E.1 Hamilton 500
The Hamilton Watch Company of Lancaster, Pennsylvania USA won the race to introduce
the world's first electric wrist watch. It was also the first factory to start mass production of the electric wrist watch.
The connection between Hamilton and Epperlein is an interesting story, however, difficult
to unravel. Undoubtedly both factories have benefitted from each other's patents, since
the watches show great similarity. Certain patent rights owned by Hamilton indicate
Epperlein as the inventor of the electric wrist watch (See below in paragraph on Epperlein).
The complete history of this watch is accurately described in a book by René Rondeau
'The Watch of the Future, the story of the Hamilton Electric Watch'.
|1946||Hamilton's research manager, G. Luckey, starts exploring the possibility of producing a battery powered watch.|
|1946-1952||Two prototypes of watches are constructed and examined: |
|1.||The Koehler watch based on a clock design of Fred Koehler (USA patent 2,662,366, filed 19 october 1951). The conventional balance wheel is driven by a fixed coil encircling the movement. The first working prototype is ready in November 1952.|
|2.||The watch with fixed permanent magnets and moving coil, a design by Philip E. Biemiller and James H. Reese (USA patent 2,888,797, filed 12 February 1954). The first working prototype, the PM-1, is ready in February 1952.|
|1952||The Senior Physicist, Dr. John A. Van Horn, tests the watches and Hamilton decides to develop the permanent magnets model. Secret 'Project X' is started.|
|1956||At the end of 1956 mass production commences.|
|1957||On January 3rd, a press conference is held to introduce the 'Watch of the Future' in the United States: the world's first electric wrist watch. 'Project X' is completed after more than ten years of research. Two models are shown to the press, the 'Ventura' and the 'Van Horn'. Both are fitted with a 500 movement. The watch cases are manufactured by the Schwab and Wuischpard Watchcase Company. The basic models are designed by Richard Arbib. |
|1957||The 'Ventura' and the 'Van Horn' go on sale in the USA in April 1957. The watches become a tremendous success. |
|1959||Movement 500 A is released. |
|1961||Model 505 is released in May.|
|1966-1968||Some ladies' prototype electric watches are assembled, however Hamilton does not take them into production.|
|1969||The production of the Hamilton Electrics ends. The total number of electric watches produced by Hamilton (caliber 500 and 505) equals approximately 42,000 pieces.|
|1970-1972||One part of Hamilton and the brandname Hamilton are sold to SSIH (Omega), and another part is transformed into HMW Industries Inc.'s subsidiary, 'Time Computer Inc.'. This company manufactures the Pulsar and sells LED modules to SSIH-Omega by means of contract. Omega will sell these watches later under the name 'Time Computer'. |
The following different movements can be found:
|500||This is the first Hamilton electric movement. The movement caused many problems. During the first month after its release, about fifty percent were returned to the factory. The effect of a hasty introduction was enhanced by a lack of servicing facilities. The 500 movement was produced during three years. |
|501||Prototype very similar to the Epperlein 100.|
|500 A||This movement is slightly different from the 500 and 501. The 500 has a wire spring to hold the battery in place, the 500A has a clamp to avoid damage to the very delicate contact wires. A new time regulator system was fitted.|
|502||This is in fact the 505 model. The reference number 502 was only used for a short period of time.|
|505||The 505 had a totally renewed contact system which did not need any adjustment. The main problem with the 500 seemed to be solved with this system. |
|505 C||Prototype with calendar.|
|507||Calendar movement. In 1967, shortly after the production was started the company decided to terminate the project. Only about 25 movements were produced.|
In the nineteen sixties Hamilton lost its leading position and started production of the 'Vantage' series. This series contained 505 movements produced by Ricoh, Japan.

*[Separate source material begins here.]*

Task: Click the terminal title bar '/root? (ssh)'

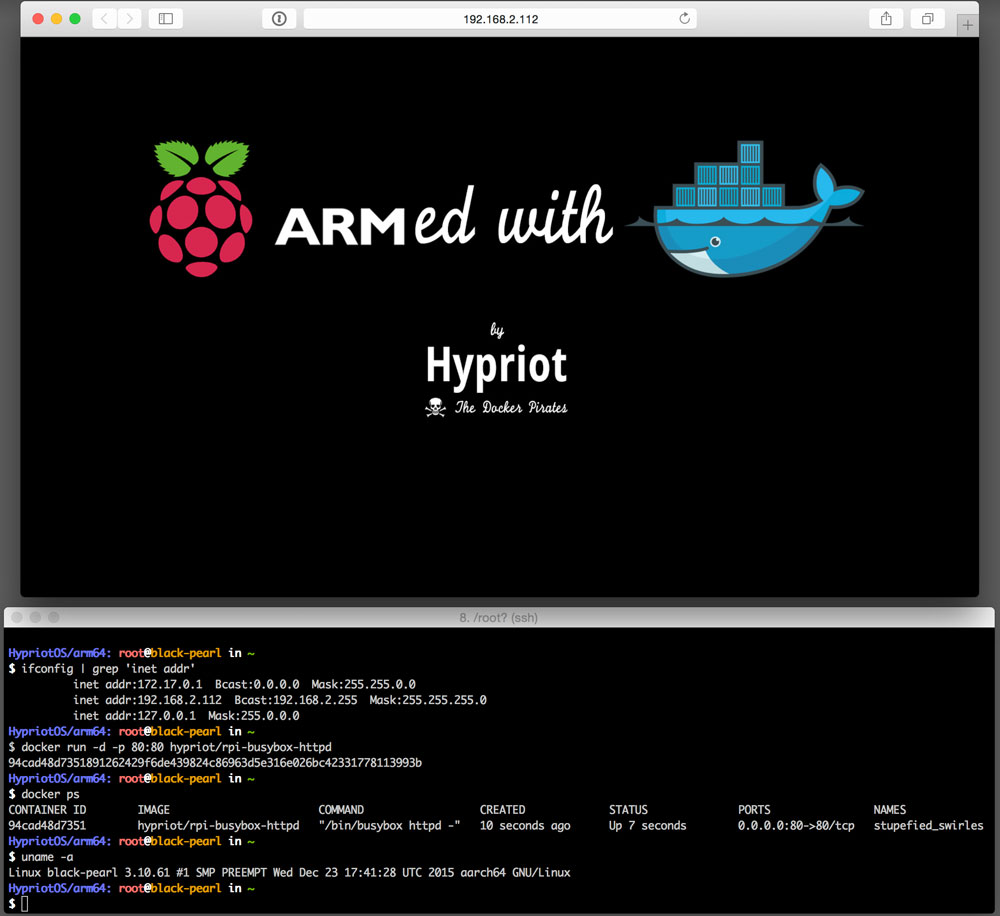Action: 498,618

Well hidden inside original Hamilton cases, they were sold under the label of 'The Standard
Time Company'. Although the electric movements were derived from the 505, Hamilton did not want its name associated with these watches.
During the nineteen seventies, Hamilton imported the following Swiss transistorised
movements with balance: ESA 9150, 9154, 9157, 9158, 9200 and the quartz watch ESA 9181.
These watches were marketed under the name 'Hamilton Electronic'. The name 'Hamilton'
did not appear on the case or the movement.